My paintings are based on the direct observation of the world which I construct in my studio. They incorporate my physical surroundings, such as the walls and floor alongside an ever-changing archive of personal and art historical images. My physical involvement with the most basic material from which my paintings are made, oil and canvas, is crucial. My compositions record hybrid histories that I create as a way to cross different times and places. During the warmer months, I bring wildflowers found at the edges of my neighborhood into the studio and paint them rapidly before they wilt. The name of the street and the date where they were picked subsequently become the painting’s title. Other recurring images are - brick walls that are reminiscent of the Jerusalem stone that surrounded my early years, a beat-up cardboard box, and a broken gilded frame. This amalgam of personal symbolism is not dissimilar to my own migratory path from Jerusalem to Brooklyn. Portraits, self-portraits, and architecture, particularly of homes, frequently appear as a way to link the current moment with historical pasts such as Roman Egyptian mummy portraiture, the Early Renaissance and the Baroque period. Isolating mundane objects and dedicating many hours of observation and painting to each one of them became a way for me to contemplate slowness and the attention it lends to the tactile and actual existence, in times of detachment, surrounded by the flatness of rapidly moving images.
In order to reflect on how the present moment encapsulates different times, my paintings incorporate dried paint mixed with fresh paint. Some canvases are completed over three or four previous works. Over time the surfaces became thicker and richer as I experimented with the materiality of oil on canvas. I frequently vary the amount of impasto throughout a composition with built up areas that have a low-relief sculptural quality. These paintings reflect my own time and labor, and aim to slow down the viewer’s experience.
A Brooklyn-based artist from Tel Aviv, Avital Burg creates highly personal works by utilizing specific references from history of art and her own. Burg paints her studio’s physical surroundings, such as the walls and floor, and an ever-changing archive of personal and art historical images, using dense paint textures, on the verge of relief. Symbolic and enigmatic, her carefully crafted canvases appear to be spontaneous and somewhat precarious, as they recall legends and traditions of the past and reflect on present day.

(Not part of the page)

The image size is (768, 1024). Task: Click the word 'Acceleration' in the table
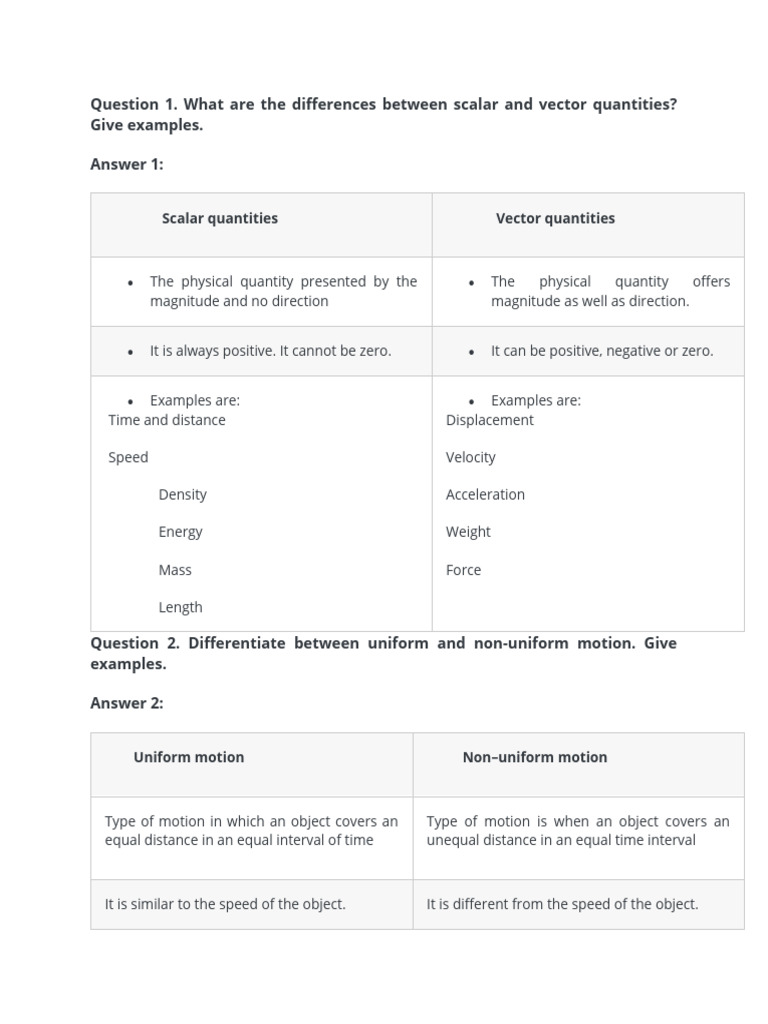485,494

Burg's work was recently shown solo shows at Browse & Darby in association with Crean and Company, London (2022), Pamela Salisbury Gallery, NY (2021), Slag Gallery, NYC (2017) and Neve Schechter Gallery, Tel Aviv (2019-2020). Her work was part of two-person exhibitions at Arts at AJU, Los Angeles, and Club Caltural Matienzo, Buenos Aires. It was also featured in the Greenpoint Film Festival NY, In the Islip Art Museum, NY, as well as in several group shows in New York and Tel Aviv. She was the May 2022 artist in residence of the Interlude Residency in NY, and of the Peleh Residency in California in 2019. Burg's work are part of many collections world-wide, among them are the Louis-Dreyfus Family Collection, NY, The Bank Leumi art collection, Israel, and Mr. Dov Shiff collection, Israel. Burg attended the Bezalel Academy of Art and Design, Jerusalem, “Hatahana” school of figurative drawing and painting, Tel Aviv, The Slade School of Art, London, and the New York Studio School.